(ENTRIES SUPPLIED):
== Segment start ==

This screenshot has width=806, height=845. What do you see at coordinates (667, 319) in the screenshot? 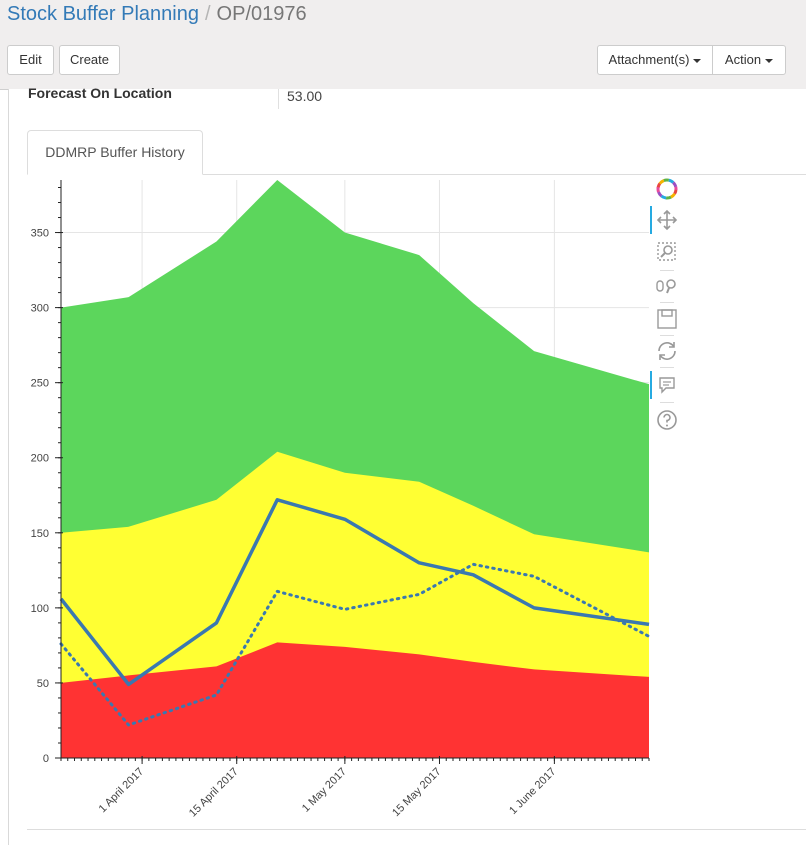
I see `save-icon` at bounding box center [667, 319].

== Segment end ==
== Segment start ==

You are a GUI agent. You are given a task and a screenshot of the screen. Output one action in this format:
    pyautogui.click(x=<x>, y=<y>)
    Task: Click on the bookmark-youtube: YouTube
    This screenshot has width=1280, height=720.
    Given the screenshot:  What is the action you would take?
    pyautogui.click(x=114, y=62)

== Segment end ==

(BRIEF): Print again the lines of the items starting at the line containing "This screenshot has width=806, height=845." and ending at the line containing "center [667, 319].", copied verbatim. Leave the pictures out of your answer.

(REPLY):
This screenshot has width=806, height=845. What do you see at coordinates (667, 319) in the screenshot? 
I see `save-icon` at bounding box center [667, 319].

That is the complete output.